Common pitfalls and fixes

  • Routine fires while guests are still up. Move the schedule from 1 a.m. to 2 a.m. or 3 a.m. if you are getting complaints. Most guests are asleep by then.
  • Guest left lights on automation didn’t turn off the bedside lamp. The lamp wasn’t on a smart plug, or the smart plug’s schedule overrides the All Lights group. Verify the smart plug is in the group — the guest left lights on automation guide has the troubleshooting flow.
  • Cleaner reports lights flickering on/off. A nightly light shutoff routine can fire while the cleaner is still there if the schedule is not set right. Move the schedule to outside cleaning hours.
  • Porch light gets caught in the all-lights-off sweep. Don’t add the porch light to the All Lights group. Build a separate “Outdoor Lights” group with its own schedule (sunset to sunrise).

Host implementation checklist

  • Every plug-in lamp in the house has a Kasa KP125 or Wyze Plug between it and the wall.
  • An “All Lights” group exists in the Alexa app and contains every interior light.
  • A nightly routine turns off the All Lights group at 1–3 a.m.
  • A checkout reset routine exists, triggered by voice or by booking calendar.
  • Outdoor lights are in a separate group with sunset-to-sunrise schedule.
  • Tested by leaving every light on intentionally and confirming they turn off overnight.

Frequently asked questions

What is the simplest airbnb lights left on solution if I do not want to set up routines?
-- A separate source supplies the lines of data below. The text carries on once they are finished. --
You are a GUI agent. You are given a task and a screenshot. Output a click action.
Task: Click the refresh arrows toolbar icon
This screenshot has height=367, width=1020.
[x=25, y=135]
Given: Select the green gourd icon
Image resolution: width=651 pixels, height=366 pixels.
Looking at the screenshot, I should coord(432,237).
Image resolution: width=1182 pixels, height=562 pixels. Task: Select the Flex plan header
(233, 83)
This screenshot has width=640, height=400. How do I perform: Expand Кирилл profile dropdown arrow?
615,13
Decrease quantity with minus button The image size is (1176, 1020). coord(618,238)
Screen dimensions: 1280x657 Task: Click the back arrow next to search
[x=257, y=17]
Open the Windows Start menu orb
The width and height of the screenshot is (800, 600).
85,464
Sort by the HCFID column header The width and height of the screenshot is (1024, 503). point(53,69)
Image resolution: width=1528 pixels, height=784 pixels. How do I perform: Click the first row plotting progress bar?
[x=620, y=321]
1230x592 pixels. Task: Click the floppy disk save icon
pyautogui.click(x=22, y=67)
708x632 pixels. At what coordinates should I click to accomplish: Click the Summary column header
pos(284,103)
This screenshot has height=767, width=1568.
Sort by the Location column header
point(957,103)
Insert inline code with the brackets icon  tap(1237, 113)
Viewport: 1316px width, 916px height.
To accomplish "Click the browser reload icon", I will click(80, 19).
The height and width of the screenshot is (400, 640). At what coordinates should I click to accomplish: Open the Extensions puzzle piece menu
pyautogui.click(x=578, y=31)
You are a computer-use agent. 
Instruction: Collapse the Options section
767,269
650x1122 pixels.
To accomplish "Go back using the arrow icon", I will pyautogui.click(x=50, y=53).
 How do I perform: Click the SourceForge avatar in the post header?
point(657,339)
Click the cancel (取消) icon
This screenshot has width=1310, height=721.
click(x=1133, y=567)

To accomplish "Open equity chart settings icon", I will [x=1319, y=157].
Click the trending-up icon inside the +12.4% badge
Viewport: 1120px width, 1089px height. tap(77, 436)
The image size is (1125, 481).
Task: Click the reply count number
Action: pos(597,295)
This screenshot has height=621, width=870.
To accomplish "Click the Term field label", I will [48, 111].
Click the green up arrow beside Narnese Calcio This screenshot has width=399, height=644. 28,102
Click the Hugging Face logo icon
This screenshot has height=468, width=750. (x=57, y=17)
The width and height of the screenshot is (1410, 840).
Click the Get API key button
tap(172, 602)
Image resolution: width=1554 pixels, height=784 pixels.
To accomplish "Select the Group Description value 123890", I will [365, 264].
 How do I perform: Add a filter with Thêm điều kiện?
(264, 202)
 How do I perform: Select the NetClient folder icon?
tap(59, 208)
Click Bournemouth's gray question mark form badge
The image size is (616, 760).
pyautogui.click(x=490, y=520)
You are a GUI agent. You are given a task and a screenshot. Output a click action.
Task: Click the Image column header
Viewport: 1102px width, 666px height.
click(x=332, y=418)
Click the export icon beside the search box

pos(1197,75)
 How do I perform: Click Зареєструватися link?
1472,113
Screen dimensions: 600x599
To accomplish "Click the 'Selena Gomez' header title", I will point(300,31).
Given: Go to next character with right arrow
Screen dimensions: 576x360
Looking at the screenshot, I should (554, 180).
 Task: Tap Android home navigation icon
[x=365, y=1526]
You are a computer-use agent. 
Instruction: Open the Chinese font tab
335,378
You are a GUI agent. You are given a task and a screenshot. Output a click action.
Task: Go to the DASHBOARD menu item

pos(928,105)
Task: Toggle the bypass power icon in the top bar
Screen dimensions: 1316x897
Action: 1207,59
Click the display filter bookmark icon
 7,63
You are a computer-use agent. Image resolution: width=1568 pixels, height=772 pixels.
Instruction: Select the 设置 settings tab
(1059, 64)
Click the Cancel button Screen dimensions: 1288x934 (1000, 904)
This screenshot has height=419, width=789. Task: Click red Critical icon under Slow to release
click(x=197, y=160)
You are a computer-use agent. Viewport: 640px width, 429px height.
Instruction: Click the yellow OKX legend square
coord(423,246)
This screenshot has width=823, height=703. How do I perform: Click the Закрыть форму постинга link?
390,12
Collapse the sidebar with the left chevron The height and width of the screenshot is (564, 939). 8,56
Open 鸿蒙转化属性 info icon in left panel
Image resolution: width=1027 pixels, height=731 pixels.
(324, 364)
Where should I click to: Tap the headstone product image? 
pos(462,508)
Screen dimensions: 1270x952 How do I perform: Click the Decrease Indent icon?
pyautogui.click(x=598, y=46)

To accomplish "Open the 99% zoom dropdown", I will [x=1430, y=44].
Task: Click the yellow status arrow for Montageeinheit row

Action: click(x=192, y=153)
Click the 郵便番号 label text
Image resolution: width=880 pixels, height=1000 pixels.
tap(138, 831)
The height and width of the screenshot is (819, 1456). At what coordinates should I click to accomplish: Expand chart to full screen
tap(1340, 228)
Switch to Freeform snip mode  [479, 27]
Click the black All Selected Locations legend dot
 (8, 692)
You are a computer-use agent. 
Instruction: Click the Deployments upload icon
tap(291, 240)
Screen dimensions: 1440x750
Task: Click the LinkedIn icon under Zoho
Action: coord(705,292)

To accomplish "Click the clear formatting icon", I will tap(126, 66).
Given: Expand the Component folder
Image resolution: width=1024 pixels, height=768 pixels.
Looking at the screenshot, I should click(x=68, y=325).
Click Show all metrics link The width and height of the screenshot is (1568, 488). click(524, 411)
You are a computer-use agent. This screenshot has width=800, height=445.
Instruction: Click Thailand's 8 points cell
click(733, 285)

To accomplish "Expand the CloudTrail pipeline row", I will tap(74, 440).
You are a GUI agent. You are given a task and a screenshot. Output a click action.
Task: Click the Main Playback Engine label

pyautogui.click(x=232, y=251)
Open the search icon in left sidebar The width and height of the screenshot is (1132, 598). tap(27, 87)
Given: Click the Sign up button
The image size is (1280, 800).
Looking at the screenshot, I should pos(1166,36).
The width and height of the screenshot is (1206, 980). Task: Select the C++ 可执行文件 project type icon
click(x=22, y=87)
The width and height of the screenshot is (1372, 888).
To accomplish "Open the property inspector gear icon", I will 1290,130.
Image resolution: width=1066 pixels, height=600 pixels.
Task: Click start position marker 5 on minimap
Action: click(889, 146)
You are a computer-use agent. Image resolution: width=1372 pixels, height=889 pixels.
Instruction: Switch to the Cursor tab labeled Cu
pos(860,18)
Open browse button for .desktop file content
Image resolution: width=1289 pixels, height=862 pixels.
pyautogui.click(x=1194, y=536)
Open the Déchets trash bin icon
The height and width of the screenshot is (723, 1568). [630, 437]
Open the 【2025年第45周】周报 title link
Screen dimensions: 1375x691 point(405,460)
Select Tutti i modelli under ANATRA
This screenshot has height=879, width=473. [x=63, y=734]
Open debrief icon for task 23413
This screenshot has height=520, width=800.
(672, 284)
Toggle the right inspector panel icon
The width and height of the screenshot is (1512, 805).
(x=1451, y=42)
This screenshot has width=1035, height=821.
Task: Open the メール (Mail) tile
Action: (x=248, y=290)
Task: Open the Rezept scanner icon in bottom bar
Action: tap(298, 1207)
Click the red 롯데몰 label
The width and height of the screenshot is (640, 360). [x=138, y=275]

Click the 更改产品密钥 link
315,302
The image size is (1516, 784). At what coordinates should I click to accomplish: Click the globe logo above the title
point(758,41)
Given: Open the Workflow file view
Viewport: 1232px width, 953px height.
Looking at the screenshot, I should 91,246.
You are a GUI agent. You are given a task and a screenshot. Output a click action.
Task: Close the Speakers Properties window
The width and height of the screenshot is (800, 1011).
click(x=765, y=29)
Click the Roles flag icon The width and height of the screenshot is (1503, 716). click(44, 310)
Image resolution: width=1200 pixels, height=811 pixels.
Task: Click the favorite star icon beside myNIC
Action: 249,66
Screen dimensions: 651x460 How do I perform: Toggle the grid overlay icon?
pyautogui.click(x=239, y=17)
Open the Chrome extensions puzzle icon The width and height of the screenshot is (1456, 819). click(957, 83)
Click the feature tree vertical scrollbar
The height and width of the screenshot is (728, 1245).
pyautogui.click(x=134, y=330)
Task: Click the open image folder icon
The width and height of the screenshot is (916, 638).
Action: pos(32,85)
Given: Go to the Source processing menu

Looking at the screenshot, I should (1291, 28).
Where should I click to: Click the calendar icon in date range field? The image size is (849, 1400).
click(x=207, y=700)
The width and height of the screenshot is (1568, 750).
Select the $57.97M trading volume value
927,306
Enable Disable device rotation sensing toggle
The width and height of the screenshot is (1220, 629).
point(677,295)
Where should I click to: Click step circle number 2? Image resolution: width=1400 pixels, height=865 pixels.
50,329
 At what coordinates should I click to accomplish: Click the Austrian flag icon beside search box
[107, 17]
Smart plugs with built-in schedules, set in their own app (Kasa, Wyze). No Alexa routine required — the schedule lives on the plug. Set every lamp to ON sunset / OFF midnight, and you have solved 70% of the problem in 30 minutes. The other 30% — overhead lights and outdoor lights — you can phase in later.

Will an automatic lights off after checkout routine annoy guests?

Only if the timing is wrong. If your routine fires at 11 a.m. on checkout day and the guest is still in the house packing up, yes — bad experience. Schedule the checkout reset for 30 minutes after your standard checkout time, or trigger it manually after you have confirmed the guest left. For overnight nightly routines, 1–3 a.m. is safe in nearly every property.

How much does this actually save on the electric bill?

For a typical 2–3 bedroom rental running 30–50 turns a year, the Airbnb energy saving lighting tips in this guide save $150–300 per property per year. Add in HVAC automation between guests and the savings compound. The smart plugs and bulbs needed to do it cost about $80–150 once. Payback period: 6–9 months.

Can I use this same setup for ceiling fans and TVs?

Smart plugs work for anything that doesn’t need to remember its state across power cycles. Ceiling fans — sometimes; depends on whether the fan needs to be reset after power loss. TVs — only if the TV will turn back on automatically when power returns (not all do). For TVs, a smart IR blaster pointed at the TV (Broadlink RM4) is a better fit. Generally, lamps are the safest place to start.

Related reading

Next steps

Start with Layer 3 today — order four Kasa or Wyze smart plugs, install them on every lamp this weekend, and set the schedules. That alone will cut your wasted electricity by more than half. Then layer the nightly routine and the checkout reset on top over the next two weeks. For the wider lighting playbook, head back to the smart lighting pillar.